**AIM OF THE TASK:** One number is the full answer: how many lines in the records contain the word "Over"?

(Dataset entries)
:::::

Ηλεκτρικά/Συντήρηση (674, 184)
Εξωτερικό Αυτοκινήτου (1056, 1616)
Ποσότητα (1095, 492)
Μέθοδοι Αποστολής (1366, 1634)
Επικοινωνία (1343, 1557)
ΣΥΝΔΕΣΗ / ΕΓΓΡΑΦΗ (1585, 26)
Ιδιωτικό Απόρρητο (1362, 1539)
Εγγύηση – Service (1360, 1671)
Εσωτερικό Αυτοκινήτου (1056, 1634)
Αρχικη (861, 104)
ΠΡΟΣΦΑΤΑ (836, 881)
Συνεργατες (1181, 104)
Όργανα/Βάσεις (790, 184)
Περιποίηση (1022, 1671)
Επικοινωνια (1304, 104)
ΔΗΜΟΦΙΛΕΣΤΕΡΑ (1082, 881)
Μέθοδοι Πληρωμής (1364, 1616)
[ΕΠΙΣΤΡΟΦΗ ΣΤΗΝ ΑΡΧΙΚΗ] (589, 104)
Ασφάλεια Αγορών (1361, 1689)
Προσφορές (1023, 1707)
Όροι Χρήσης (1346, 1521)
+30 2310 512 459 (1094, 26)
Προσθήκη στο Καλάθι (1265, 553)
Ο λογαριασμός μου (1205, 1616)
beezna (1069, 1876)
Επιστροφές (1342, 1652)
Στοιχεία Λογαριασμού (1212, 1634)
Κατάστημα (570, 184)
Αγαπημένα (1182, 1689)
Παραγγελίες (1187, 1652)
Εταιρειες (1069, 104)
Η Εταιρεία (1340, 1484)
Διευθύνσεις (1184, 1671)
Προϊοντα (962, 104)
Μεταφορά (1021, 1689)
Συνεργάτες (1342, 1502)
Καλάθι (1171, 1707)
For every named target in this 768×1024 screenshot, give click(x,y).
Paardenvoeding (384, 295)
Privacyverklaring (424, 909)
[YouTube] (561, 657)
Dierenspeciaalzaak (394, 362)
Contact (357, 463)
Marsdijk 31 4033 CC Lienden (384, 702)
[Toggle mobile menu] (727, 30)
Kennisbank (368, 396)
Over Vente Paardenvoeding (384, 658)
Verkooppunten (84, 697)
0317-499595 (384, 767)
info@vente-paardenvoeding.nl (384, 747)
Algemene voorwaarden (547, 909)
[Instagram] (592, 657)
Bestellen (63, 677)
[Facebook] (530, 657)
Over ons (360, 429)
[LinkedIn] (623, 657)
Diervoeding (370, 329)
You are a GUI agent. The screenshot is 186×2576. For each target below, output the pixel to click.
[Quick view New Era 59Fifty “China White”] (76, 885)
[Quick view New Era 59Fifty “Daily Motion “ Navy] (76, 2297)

:::::

**YOUR RESPONSE:** 2